Vehicle Motion Prediction

The problem of motion prediction is one of the most important problems in the autonomous driving domain. A self-driving vehicle, like any vehicle, needs a certain amount of time to change its speed, and sudden changes in speed and acceleration may be uncomfortable or even dangerous for passengers. To ensure a safe and comfortable ride, the motion planning module must predict where other vehicles might end up in a few seconds.

The problem is complicated because it involves inherent uncertainty — we can’t always guess the intentions of agents such as pedestrians and other drivers, and this uncertainty must be precisely quantified in order for the planning module to make the right decision.

Our world is diverse, so driving conditions can vary significantly from location to location. Therefore, autonomous driving technology companies face a distributional shift when driving through new locations, or even on a new route in a familiar location. It is essential to transfer as much knowledge as possible from the old locations to the new ones. It is also critical for a planning model to recognize when the transferred knowledge is insufficient upon encountering unseen data, and to acknowledge that there is a risk of unpredictable and unsafe behavior. When this happens and a model’s predictive uncertainty reaches a certain threshold, the vehicle would need to switch to a more cautious driving mode or ask for additional human input.

Data & Task

Data for this task uses a vehicle motion prediction dataset collected by the Yandex Self-Driving Group (SDG). Each scene in the dataset is 10 seconds long and is divided into two 5-second parts: 5 seconds of context and 5 seconds of prediction targets. The scenes include information about dynamic objects and a map. Vehicles are described by position, velocity, linear acceleration, and orientation.

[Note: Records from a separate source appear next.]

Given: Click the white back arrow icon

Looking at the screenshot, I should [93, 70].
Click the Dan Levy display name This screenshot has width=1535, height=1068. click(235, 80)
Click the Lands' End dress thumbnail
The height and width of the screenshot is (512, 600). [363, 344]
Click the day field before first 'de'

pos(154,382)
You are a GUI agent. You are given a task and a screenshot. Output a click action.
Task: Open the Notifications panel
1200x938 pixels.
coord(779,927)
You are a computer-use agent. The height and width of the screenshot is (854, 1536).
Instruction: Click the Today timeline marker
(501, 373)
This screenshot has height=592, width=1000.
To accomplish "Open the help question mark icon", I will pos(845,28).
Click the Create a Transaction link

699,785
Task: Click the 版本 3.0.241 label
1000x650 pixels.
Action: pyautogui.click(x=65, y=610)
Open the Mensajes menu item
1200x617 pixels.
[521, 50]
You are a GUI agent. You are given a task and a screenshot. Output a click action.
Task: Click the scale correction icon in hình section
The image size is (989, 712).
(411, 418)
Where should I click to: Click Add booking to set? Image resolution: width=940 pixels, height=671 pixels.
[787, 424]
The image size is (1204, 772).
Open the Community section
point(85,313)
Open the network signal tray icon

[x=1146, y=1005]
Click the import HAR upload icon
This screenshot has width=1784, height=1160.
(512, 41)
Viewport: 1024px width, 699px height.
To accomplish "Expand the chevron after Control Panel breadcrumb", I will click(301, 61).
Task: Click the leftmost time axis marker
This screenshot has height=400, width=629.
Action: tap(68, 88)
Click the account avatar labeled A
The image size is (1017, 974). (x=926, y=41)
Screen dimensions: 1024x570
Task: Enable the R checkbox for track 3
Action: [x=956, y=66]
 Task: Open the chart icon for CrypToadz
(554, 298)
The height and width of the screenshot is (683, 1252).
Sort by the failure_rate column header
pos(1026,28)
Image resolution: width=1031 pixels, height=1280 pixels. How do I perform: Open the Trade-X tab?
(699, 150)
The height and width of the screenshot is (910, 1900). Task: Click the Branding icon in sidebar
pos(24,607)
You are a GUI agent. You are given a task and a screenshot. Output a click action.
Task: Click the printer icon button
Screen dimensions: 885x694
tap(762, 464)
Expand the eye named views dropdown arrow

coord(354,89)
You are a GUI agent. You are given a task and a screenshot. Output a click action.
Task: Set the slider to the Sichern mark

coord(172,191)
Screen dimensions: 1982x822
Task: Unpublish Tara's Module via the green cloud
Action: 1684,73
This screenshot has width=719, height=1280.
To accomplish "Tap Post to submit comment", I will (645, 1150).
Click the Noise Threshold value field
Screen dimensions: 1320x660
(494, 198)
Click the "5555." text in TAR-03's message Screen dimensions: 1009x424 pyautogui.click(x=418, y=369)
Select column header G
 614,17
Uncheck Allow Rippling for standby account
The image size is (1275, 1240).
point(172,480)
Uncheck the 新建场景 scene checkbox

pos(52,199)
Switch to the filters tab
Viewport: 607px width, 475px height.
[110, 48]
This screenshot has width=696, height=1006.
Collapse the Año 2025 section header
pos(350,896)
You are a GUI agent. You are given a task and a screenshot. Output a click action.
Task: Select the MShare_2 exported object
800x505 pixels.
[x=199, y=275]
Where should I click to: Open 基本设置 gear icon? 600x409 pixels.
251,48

Data is sampled with 5Hz frequency using the SDG perception stack. The map includes lane information (e.g., traffic direction, priority, speed limit), road boundaries, crosswalks, and traffic light states.

Training, development, and evaluation data for the competition will be partitioned by location. The training data, in-domain development and evaluation data will be taken from Moscow. Distributionally shifted development data will be taken from Skolkovo, Modiin, and Tel Aviv. Distributionally shifted evaluation data will be taken from Innopolis and Ann Arbor.

Vehicle Motion Prediction

In addition, we will remove all examples of precipitation from the in-domain training, development, and evaluation sets, while distributionally shifted data will feature precipitation. Ground truth labels and metadata is provided only for training and development data.

Motion Prediction Model

The goal is to predict for each vehicle 5s trajectories sampled at 5Hz, for a total of 25 distinct x-y coordinates into the future.


In the vehicle motion prediction task we will consider the confidence-weighted and minimum Average Displacement Error (wADE / minADE), the confidence-weighted and minimum Final Displacement Error (wFDE / minFDE), and the corrected Negative Log-Likelihood across all predicted trajectories as error metrics. If your model returns more than a single trajectory per object, you must submit confidence scores for each trajectory which are non-negative and sum to one.

To assess the joint quality of uncertainty estimates and robustness, we will use the area under an error retention curve (R-AUC) as the competition score. Here, predictions for a particular input are replaced by ground-truth targets in order of descending uncertainty. This decreases the error, measured in terms of corrected Negative Log-Likelihood (cNLL). Area under the curve can be reduced either by improving performance or by the uncertainty-based rank-ordering, so that bigger errors are replaced first. This will be the target metric used to rank participants’ submissions to the vehicle motion prediction track. All metrics will be evaluated jointly on in-domain and shifted data. We have replaced wADE with cNLL for error computation due to poor modelling of multi-modality — please see our paper for details.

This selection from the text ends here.